- **BRANO RIPORTATO**:
==============================
Quel momentum altro non è che la straordinaria costruzione di un consenso operata dalla psicologia, nella convinzione che, finita la pandemia (e saremmo agli sgoccioli, grazie ai vaccini), l’economia marcerà a ritmi più che doppi rispetto al passato, i governi spenderanno (a debito) migliaia e migliaia di miliardi, le banche centrali seguiteranno a comprare titoli inondando i mercati di liquidità, i tassi d’interesse resteranno inchiodati allo zero e i rendimenti obbligazionari resteranno bassi come adesso.
Questa idilliaca visione del futuro non appartiene solo ai piccoli day trader, che hanno iniziato a scorrazzare in massa sui mercati fin dalla tarda primavera, ma è diventata (da settembre) patrimonio di molti grandi investitori. Goldman Sachs, ad esempio, dismessa la prudenza d’inizio 2020, pronostica ora un pil Usa nel primo trimestre in crescita del 5%, in luogo del 3% stimato in precedenza, cosicché l’anno si chiuderebbe con un rialzo del 5,8%, mostrando un ottimismo assai maggiore dei concorrenti che, mediamente, pronosticano un più contenuto 3,9%.
Il 2021 è iniziato con forti convinzioni e, com’è successo nei mesi scorsi, tali convinzioni sono condivise e cavalcate dalla stragrande maggioranza degli investitori, negli Stati Uniti come in Europa. La prima è che le banche centrali continueranno a immettere liquidità grazie ai quantitative easing, in misura quasi pari a quella dei mesi scorsi (circa lo 0,76% del Pil mondiale ogni mese, che farebbe quasi il 10% all’anno); la seconda che i deficit dei governi si manterranno attorno al 10% e ci saranno tanti soldi da spendere in sussidi e investimenti; la terza che la ripresa economica sarà più robusta del previsto e gli utili societari aumenteranno del 24% in America (consenso Refinitiv) e fino al 30% in Eurozona (secondo Kairos).
==============================
- **COMPITI DELL'ESERCIZIO**:
A: Indica se ciascuna affermazione concorda con il brano sull'ottimismo dei mercati, rispondendo sì o no e citando le parole del brano che lo stabiliscono: (i) Goldman Sachs prevede per il primo trimestre una crescita del pil Usa del 5%; (ii) la visione ottimistica del futuro riguarda soltanto i piccoli day trader; (iii) secondo Kairos gli utili societari in Eurozona potranno crescere fino al 30%.
B: Prosegui il brano sull'ottimismo dei mercati con alcune frasi che seguano l'ultima riportata.

- **DATI REGISTRATI**:
==============================
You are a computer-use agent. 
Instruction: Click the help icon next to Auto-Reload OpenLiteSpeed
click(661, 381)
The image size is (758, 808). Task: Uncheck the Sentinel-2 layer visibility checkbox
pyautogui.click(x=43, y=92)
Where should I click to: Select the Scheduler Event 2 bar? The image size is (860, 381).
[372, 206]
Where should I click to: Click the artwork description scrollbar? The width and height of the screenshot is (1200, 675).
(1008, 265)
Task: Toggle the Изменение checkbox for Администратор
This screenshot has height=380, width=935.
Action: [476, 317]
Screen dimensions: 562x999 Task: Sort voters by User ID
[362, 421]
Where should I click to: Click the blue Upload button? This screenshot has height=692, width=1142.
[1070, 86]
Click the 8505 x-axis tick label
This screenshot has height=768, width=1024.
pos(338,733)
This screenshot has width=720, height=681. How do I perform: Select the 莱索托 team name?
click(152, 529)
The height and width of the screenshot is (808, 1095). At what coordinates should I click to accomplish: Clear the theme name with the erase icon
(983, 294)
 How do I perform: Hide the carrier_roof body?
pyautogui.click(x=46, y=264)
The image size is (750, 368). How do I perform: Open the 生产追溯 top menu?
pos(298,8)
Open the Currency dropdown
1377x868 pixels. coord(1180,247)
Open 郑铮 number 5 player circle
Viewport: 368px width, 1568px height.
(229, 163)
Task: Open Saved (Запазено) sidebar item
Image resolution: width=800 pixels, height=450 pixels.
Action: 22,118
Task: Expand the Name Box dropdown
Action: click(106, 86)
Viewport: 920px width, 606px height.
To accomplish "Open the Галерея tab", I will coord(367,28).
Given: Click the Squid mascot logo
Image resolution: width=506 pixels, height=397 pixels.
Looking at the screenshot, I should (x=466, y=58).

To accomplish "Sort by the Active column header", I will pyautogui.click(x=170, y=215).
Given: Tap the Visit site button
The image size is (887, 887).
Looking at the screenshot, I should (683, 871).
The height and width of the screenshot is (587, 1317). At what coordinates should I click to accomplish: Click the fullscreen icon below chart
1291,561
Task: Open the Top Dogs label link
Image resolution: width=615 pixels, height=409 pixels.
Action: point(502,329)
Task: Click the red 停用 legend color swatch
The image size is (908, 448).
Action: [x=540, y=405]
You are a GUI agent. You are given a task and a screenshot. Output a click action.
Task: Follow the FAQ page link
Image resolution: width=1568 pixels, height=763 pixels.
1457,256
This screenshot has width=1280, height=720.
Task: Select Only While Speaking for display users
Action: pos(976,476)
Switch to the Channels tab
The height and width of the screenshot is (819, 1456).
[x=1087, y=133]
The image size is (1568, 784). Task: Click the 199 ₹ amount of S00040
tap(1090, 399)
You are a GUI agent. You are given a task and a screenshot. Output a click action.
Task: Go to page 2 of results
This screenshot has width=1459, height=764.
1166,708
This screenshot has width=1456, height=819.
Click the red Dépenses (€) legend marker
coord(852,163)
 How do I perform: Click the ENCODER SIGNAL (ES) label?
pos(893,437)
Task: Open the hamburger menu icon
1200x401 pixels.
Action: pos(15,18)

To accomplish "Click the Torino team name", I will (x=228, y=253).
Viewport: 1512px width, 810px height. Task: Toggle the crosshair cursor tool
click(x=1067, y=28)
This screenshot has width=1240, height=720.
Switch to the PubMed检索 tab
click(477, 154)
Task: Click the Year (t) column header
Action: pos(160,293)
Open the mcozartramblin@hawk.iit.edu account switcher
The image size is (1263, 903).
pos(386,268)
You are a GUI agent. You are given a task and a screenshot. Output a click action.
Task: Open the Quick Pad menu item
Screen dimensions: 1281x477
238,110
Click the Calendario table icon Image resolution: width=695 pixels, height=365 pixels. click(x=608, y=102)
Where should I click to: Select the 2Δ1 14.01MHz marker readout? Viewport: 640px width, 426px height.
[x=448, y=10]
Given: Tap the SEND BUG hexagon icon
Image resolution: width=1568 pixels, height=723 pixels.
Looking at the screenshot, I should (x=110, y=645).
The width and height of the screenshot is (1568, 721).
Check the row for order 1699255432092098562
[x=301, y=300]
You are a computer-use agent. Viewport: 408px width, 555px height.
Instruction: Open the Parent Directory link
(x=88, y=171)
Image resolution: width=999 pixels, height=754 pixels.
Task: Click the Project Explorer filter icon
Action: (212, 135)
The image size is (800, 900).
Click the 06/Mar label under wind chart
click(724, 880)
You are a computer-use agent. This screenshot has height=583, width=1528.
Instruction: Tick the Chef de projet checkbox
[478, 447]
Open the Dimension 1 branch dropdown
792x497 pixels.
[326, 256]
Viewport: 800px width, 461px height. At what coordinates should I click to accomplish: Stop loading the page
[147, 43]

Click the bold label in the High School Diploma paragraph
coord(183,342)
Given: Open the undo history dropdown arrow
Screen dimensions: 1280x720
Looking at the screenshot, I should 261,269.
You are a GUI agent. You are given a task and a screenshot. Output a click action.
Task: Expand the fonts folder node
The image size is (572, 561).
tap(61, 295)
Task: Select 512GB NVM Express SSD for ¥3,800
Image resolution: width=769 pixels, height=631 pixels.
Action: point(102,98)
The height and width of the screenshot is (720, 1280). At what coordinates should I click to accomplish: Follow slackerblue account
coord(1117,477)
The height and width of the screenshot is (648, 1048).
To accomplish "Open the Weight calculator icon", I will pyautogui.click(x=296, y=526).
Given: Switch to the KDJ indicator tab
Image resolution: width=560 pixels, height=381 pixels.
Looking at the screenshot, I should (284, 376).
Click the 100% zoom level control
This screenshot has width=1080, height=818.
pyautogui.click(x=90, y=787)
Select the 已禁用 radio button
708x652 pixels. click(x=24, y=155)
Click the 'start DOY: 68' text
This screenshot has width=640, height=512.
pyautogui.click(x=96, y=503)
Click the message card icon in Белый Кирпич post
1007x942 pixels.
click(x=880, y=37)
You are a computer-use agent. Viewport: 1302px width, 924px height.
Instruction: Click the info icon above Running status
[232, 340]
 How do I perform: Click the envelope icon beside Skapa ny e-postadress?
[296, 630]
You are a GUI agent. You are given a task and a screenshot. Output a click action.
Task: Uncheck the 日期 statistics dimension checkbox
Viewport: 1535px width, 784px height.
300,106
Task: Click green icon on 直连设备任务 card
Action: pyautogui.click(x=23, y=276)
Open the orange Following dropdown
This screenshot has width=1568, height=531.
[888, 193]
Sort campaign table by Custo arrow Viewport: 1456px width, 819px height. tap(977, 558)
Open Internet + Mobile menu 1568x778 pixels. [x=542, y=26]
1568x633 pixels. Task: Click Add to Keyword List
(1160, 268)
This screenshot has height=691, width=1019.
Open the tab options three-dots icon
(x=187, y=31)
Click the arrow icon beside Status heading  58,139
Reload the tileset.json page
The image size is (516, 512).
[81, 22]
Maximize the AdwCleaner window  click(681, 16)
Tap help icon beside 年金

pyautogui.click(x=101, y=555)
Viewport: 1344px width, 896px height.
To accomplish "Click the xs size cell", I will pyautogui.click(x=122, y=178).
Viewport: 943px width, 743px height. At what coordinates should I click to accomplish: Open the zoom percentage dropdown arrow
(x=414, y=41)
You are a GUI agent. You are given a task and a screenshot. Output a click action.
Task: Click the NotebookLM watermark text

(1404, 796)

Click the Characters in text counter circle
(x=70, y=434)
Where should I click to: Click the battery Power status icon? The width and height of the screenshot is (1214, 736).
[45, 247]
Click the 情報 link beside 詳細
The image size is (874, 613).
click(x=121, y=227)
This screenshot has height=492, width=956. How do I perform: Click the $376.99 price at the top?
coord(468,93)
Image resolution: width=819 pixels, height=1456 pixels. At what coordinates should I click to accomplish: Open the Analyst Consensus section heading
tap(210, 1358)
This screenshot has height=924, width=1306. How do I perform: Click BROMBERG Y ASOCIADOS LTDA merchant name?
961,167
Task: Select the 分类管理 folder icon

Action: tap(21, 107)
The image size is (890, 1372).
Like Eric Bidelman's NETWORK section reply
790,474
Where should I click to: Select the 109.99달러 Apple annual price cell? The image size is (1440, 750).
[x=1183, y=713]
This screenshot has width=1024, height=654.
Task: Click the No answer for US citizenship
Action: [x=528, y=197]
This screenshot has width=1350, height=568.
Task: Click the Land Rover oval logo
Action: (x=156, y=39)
==============================
- **RISPOSTE AI COMPITI**:
A:
(i) Sì: «pronostica ora un pil Usa nel primo trimestre in crescita del 5%»
(ii) No: «non appartiene solo ai piccoli day trader»
(iii) Sì: «fino al 30% in Eurozona (secondo Kairos)»

B:
In forza di queste convinzioni, ne consegue che le borse cresceranno almeno a due cifre e, secondo un computo di Reuters, Wall Street potrebbe addirittura salire a 4.400 punti; che si potrà ancora puntare sui bond societari, specie quelli ad alto rendimento; che il dollaro seguiterà a indebolirsi, almeno fino a metà anno; che il miglior posto per investire (azioni e bond) sono i paesi emergenti; che il settore più promettente è quello composito che prende il nome di Esg (ossia delle società più rispettose dell’ambiente, del tessuto sociale e della governance). In America, s’aggiungono i titoli (per lo più di piccole e medie aziende) interessati al vasto programma d’investimento nelle infrastrutture, promesso da Biden e in Italia, a detta di Kairos e di Intermonte, anche sui Btp, il cui spread sul Bund potrebbe, secondo quest’ultima, scendere anche sotto l’1%.
Parrebbe lo scenario perfetto per i mercati, tale da far salire all’unisono tutte le attività finanziarie, come è stato per gran parte dello scorso anno. Uno scenario talmente perfetto, si direbbe asettico, da escludere l’eventualità di qualsiasi interferenza.
Pur sorvolando sulle valutazioni di borsa, che hanno raggiunto in America gli estremi di 20 anni fa, non sfiora il dubbio che la grande propensione ai consumi negli Stati Uniti è il frutto dei (non eterni) sussidi governativi che hanno, paradossalmente, accresciuto le disponibilità finanziarie delle famiglie. Ed è mai possibile che un’economia stimata in crescita di oltre il 5%, con un mare di liquidità e una velocità di circolazione della moneta in forte aumento, non generi inflazione e, dunque, una risalita dei rendimenti obbligazionari? Questi timori, per ora, sono stati espressi da pochi operatori, ma di grande autorevolezza, in particolare dagli economisti di Morgan Stanley e GaveKal.